Kwon Pyong, um crítico chinês do Partido Comunista no poder no seu país, já tinha uma reputação de ousadia.
Há sete anos, ele postou uma foto sua no Twitter com uma camiseta que se referia a Xi Jinping, o líder autoritário da China, como “Xitler”. Isto, e uma série de comentários antigovernamentais igualmente provocativos feitos por Kwon, que vivia na cidade de Yanbian, no nordeste da China, levaram a uma acusação de incitação à subversão e a uma pena de prisão.
Na semana passada, Kwon, 35 anos, tomou outra atitude ousada, de acordo com um ativista de direitos humanos sul-coreano: ele fugiu da China em uma embarcação particular, cruzando cerca de 320 quilômetros de oceano para chegar à Coreia do Sul, onde há muito esperava buscar asilo. .
“Ele estava ciente do risco que corria”, disse na quarta-feira o ativista Lee Dae-seon, que conhece Kwon há anos. Ele disse que Kwon lhe disse que estava vindo e que eles mantiveram contato desde que as autoridades sul-coreanas o levaram sob custódia.
A Guarda Costeira sul-coreana confirmou que em 16 de agosto encontrou um homem preso com um veículo do tipo Jet Ski em uma planície lamacenta na costa oeste do país, perto da cidade de Incheon. Num comunicado, disse que o homem, que não identificou, foi detido no domingo sob suspeita de ter entrado ilegalmente na Coreia do Sul por mar vindo da China.
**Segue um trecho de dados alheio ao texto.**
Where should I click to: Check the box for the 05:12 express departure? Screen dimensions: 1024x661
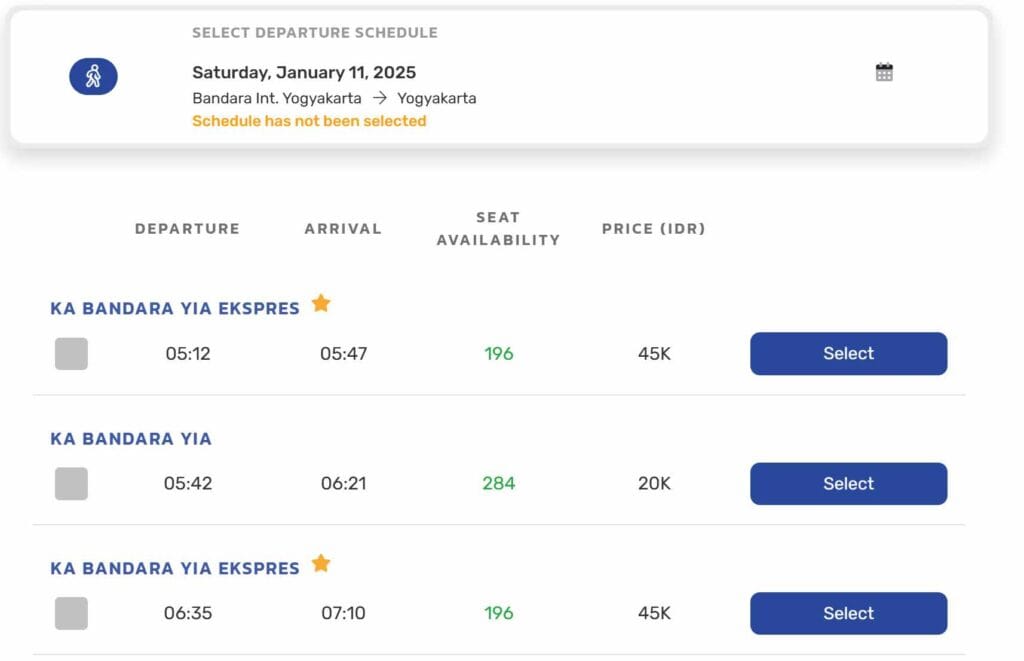click(70, 353)
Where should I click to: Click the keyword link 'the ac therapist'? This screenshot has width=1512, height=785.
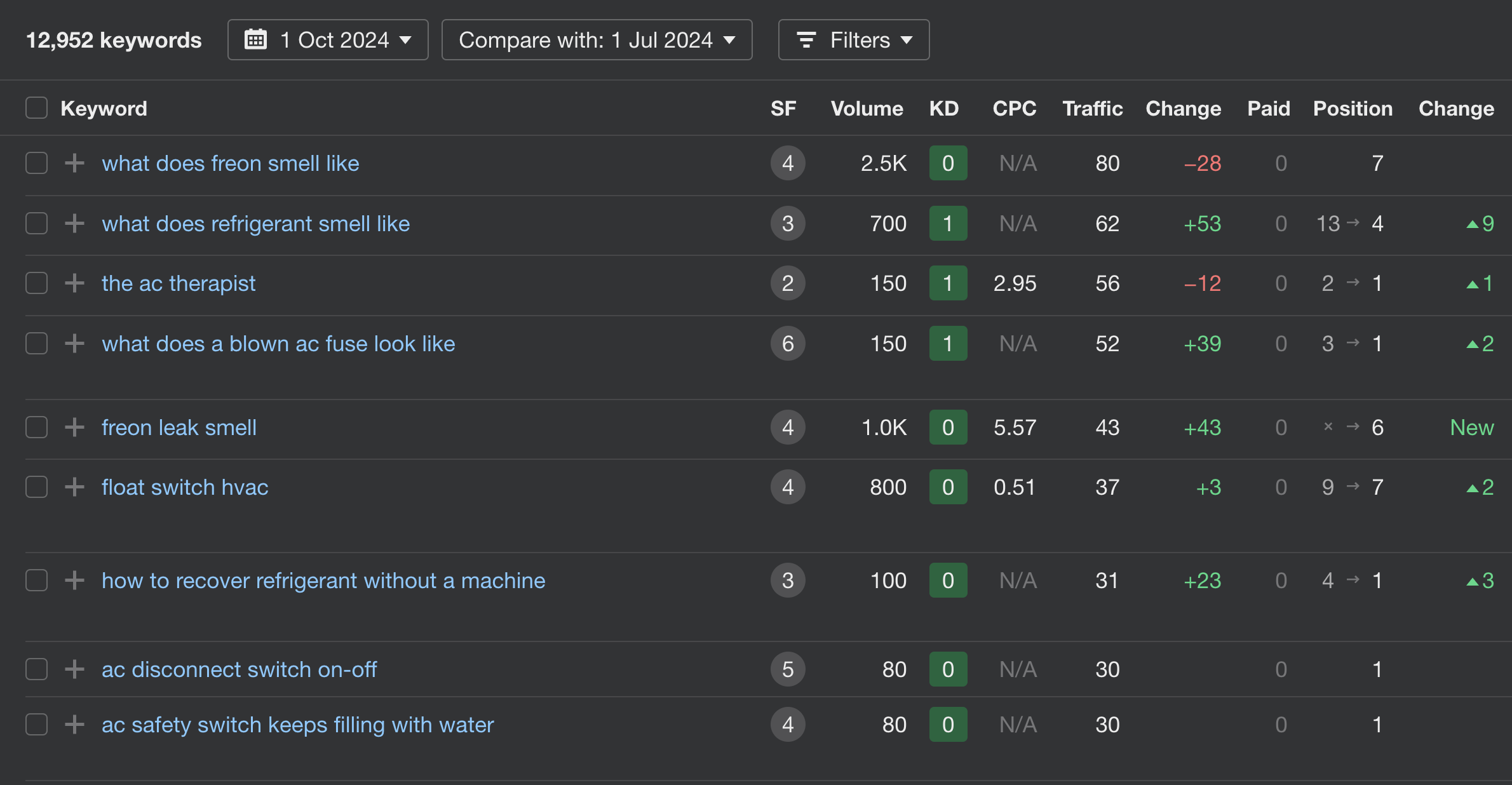178,283
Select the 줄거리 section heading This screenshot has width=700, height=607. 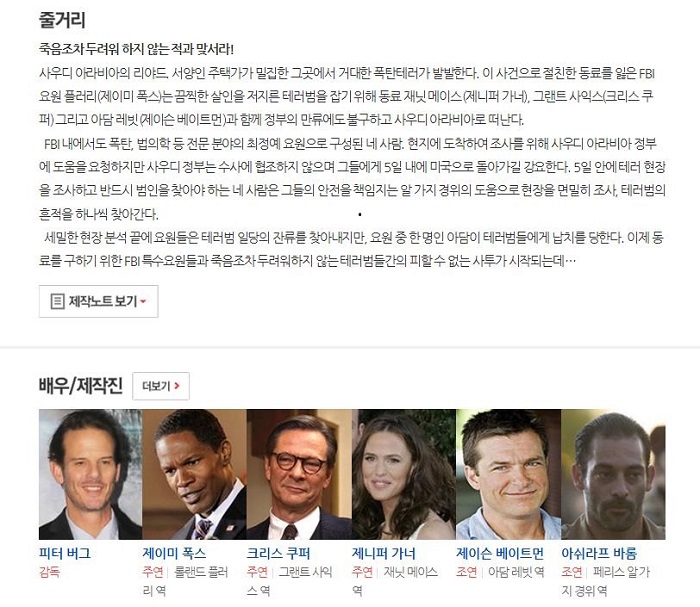tap(62, 20)
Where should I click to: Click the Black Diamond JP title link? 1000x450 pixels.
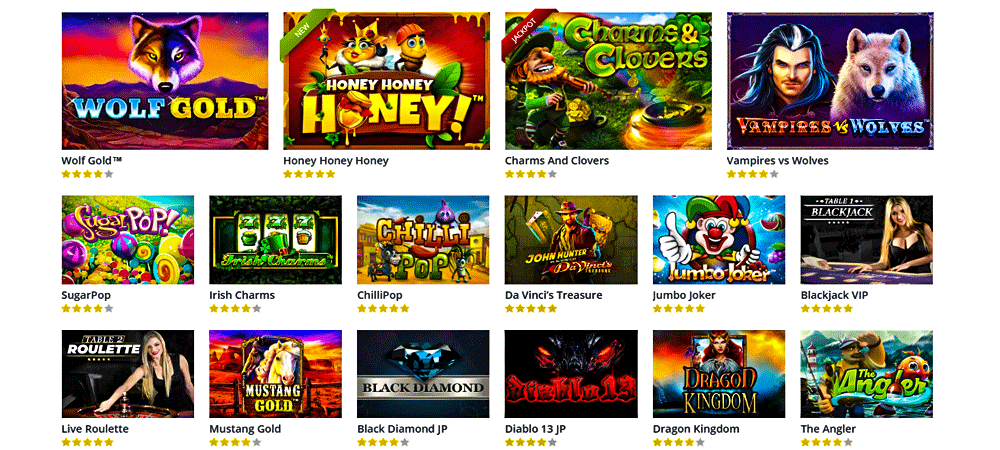[402, 429]
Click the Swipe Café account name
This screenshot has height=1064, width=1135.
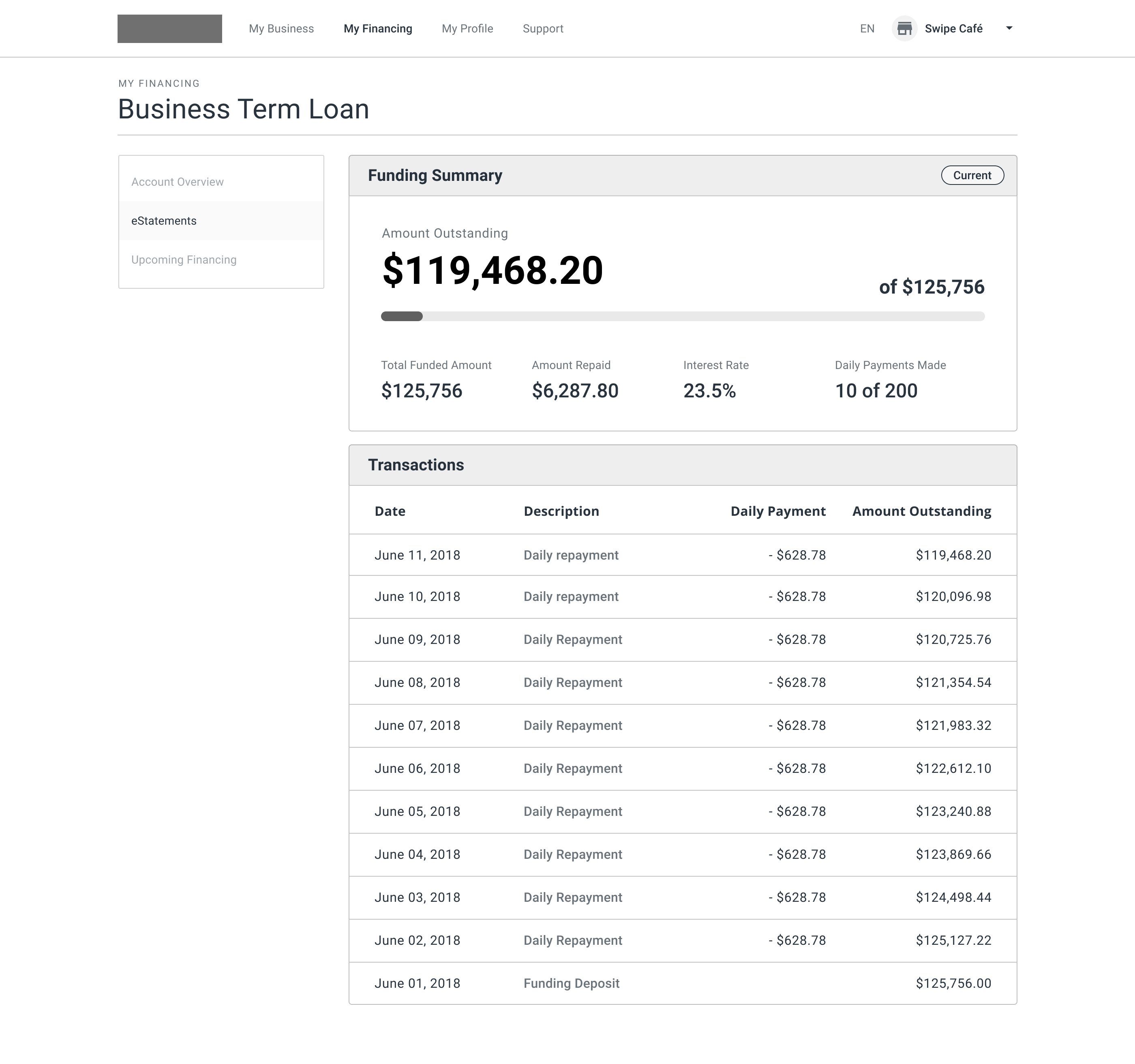[x=953, y=28]
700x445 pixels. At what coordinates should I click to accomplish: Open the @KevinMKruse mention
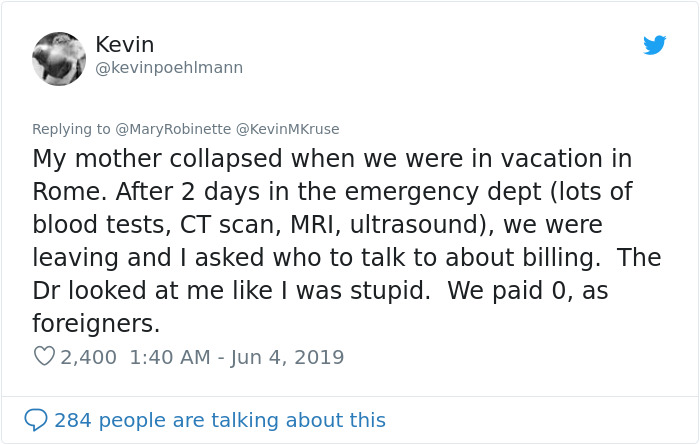[x=288, y=129]
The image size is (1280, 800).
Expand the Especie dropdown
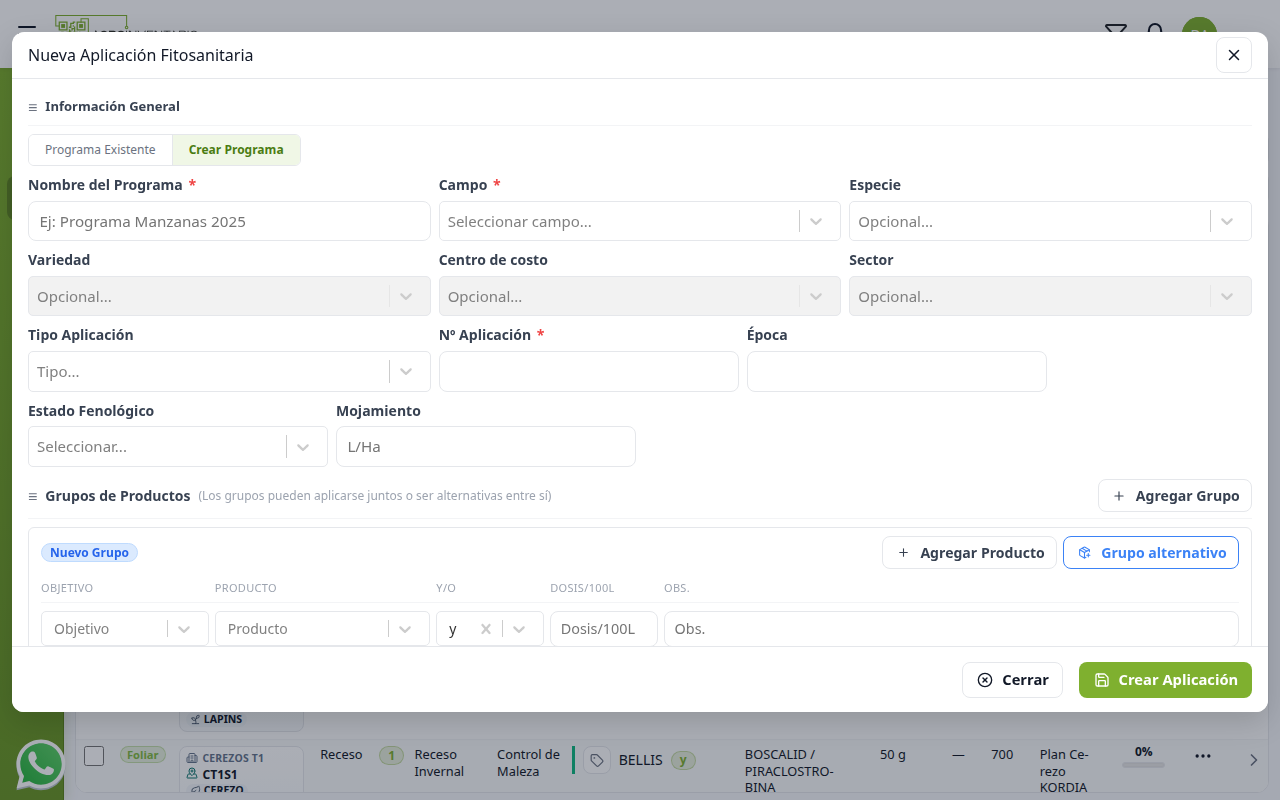pyautogui.click(x=1050, y=221)
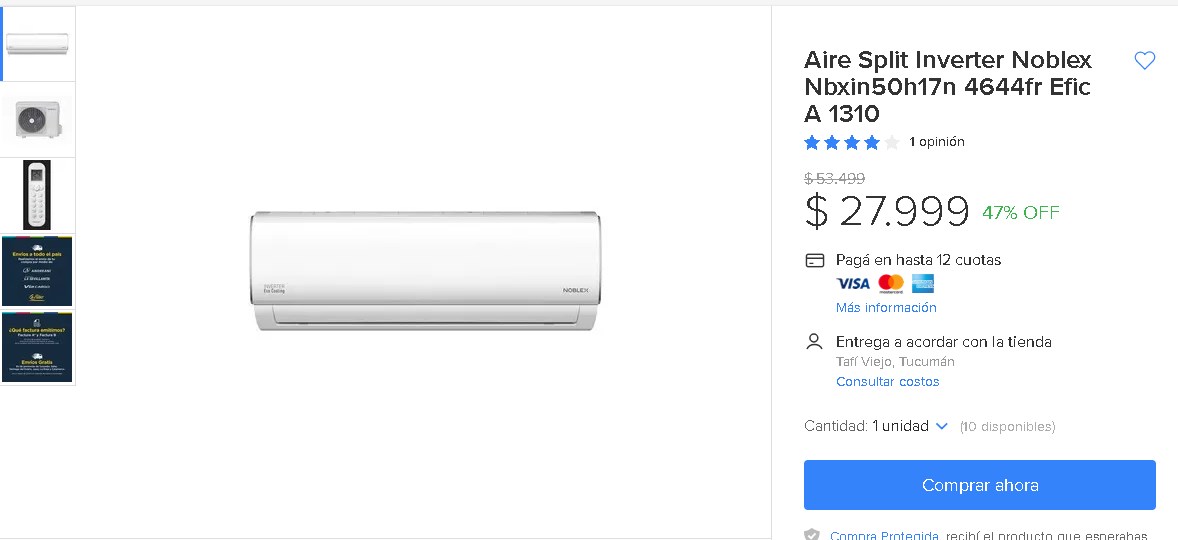Screen dimensions: 1178x540
Task: Open the Cantidad quantity dropdown
Action: pyautogui.click(x=910, y=426)
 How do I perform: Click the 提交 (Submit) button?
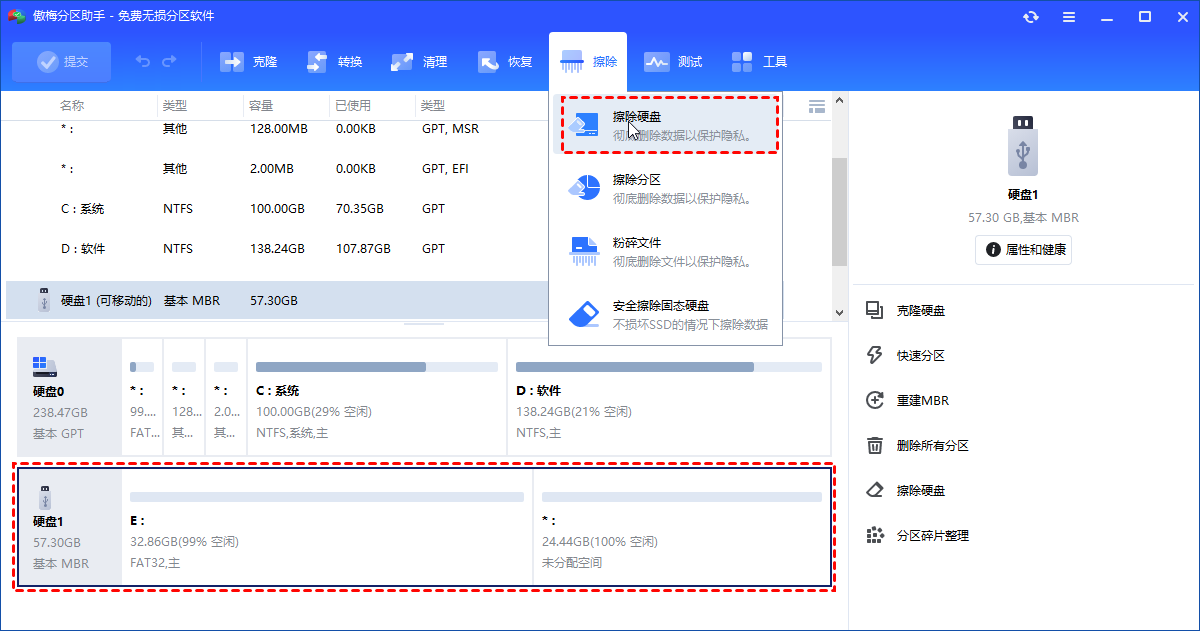(x=61, y=61)
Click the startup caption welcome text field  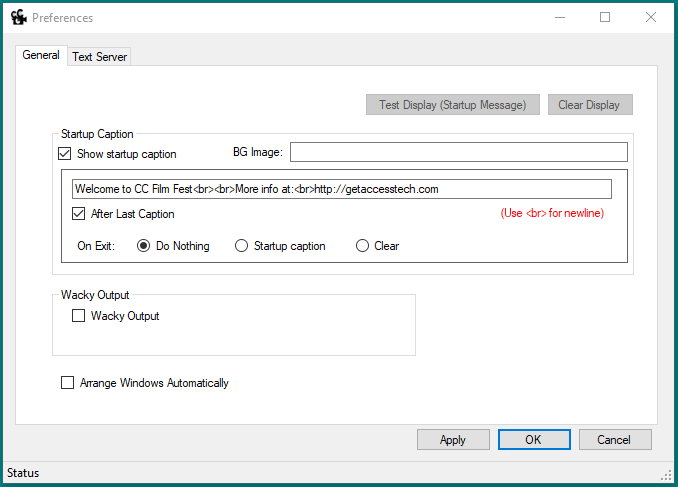click(x=342, y=189)
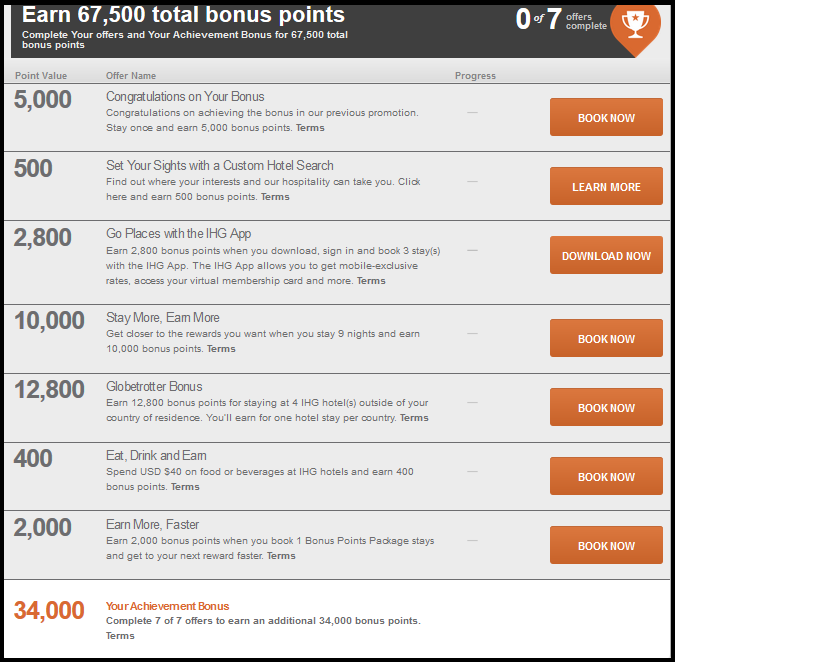Open Terms link in Eat, Drink and Earn
The height and width of the screenshot is (662, 819).
tap(185, 487)
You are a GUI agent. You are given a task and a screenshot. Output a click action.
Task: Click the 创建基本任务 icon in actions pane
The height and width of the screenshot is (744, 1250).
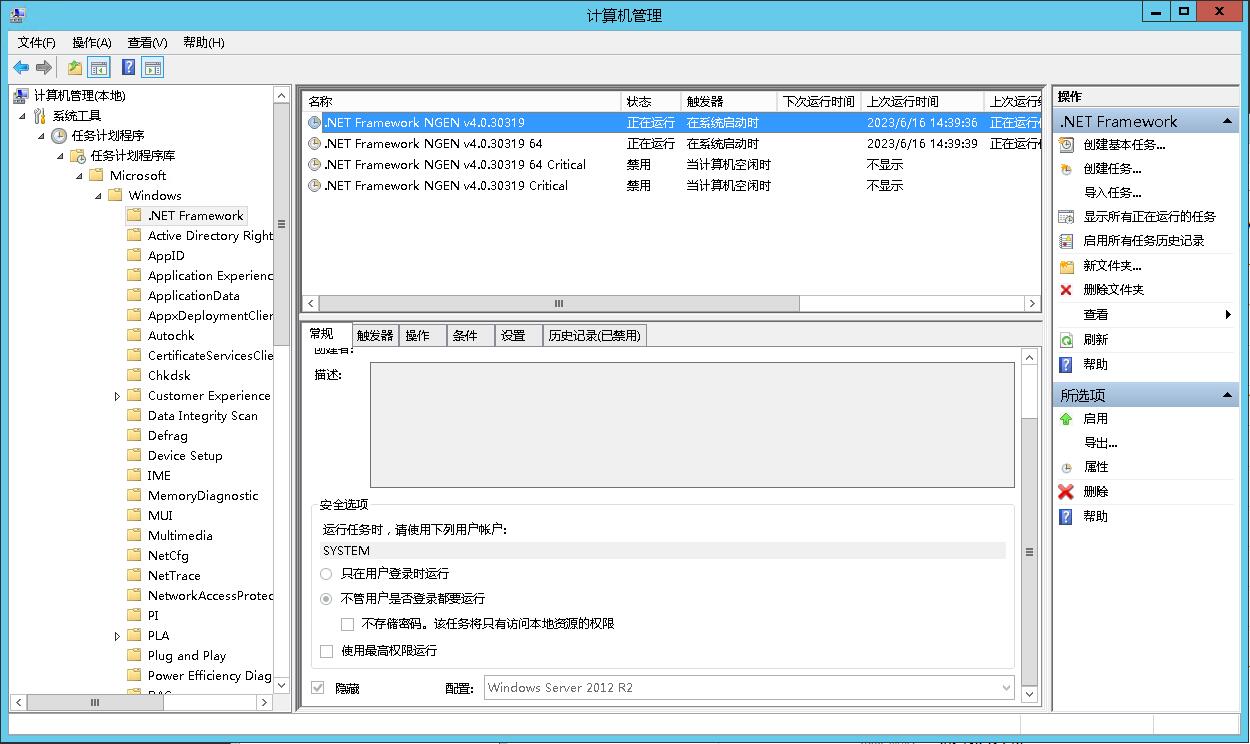coord(1066,145)
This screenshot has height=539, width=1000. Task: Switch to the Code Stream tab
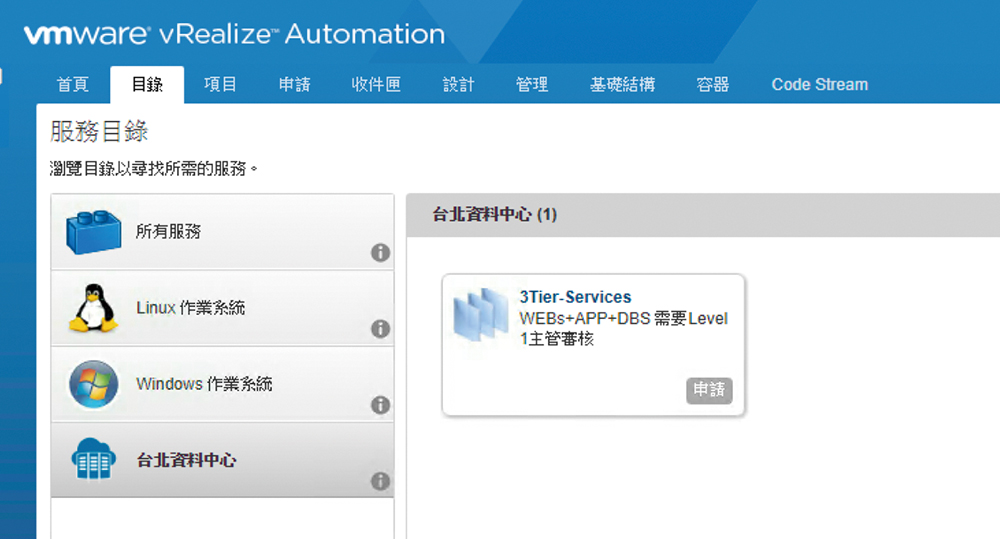click(x=819, y=85)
Ele partiu da Península de Shandong com capacete, colete salva-vidas, telescópio e bússola, segundo a Guarda Costeira. Ele também tinha cinco contêineres de combustível, que amarrou à embarcação e usou para manter o tanque cheio durante a viagem de 14 horas, disse a Guarda Costeira.
Matt Ran, um engenheiro chinês que mora na cidade de Nova York e conhece Kwon desde 2016, disse que esses detalhes correspondiam aos planos de fuga da China que seu amigo havia compartilhado com ele anos atrás, antes do início da pandemia de Covid.
“Ele se sentia deprimido por viver na China devido à autocracia e à falta de liberdade de expressão”, disse Ran, 36 anos, que conheceu Kwon em um fórum online sobre a história chinesa. Ele disse que ainda não se conheceram pessoalmente, mas chamou o Sr. Kwon de um amigo próximo com uma personalidade “ensolarada” que o ensinou a fazer o “melhor macarrão frio”.
Kwon, que é descendente de coreanos, formou-se na Iowa State University em 2014 em engenharia aeroespacial. Seu nome chinês é Quan Ping, mas ele preferiu usar seu nome coreano online. Ran disse que “queria ser um grande empresário” e “se preocupava muito com a democratização da China”.
Kwon desapareceu sob custódia da polícia chinesa em setembro de 2016, logo após postar a foto sua com a camisa que comparava Xi a Hitler. “Vamos trabalhar juntos e derrubar esse muro invisível”, escreveu Kwon naquele post. Em seu perfil no Twitter, ele se descreveu como um “estudante perpétuo, cidadão, dedicado a derrubar o comunismo”.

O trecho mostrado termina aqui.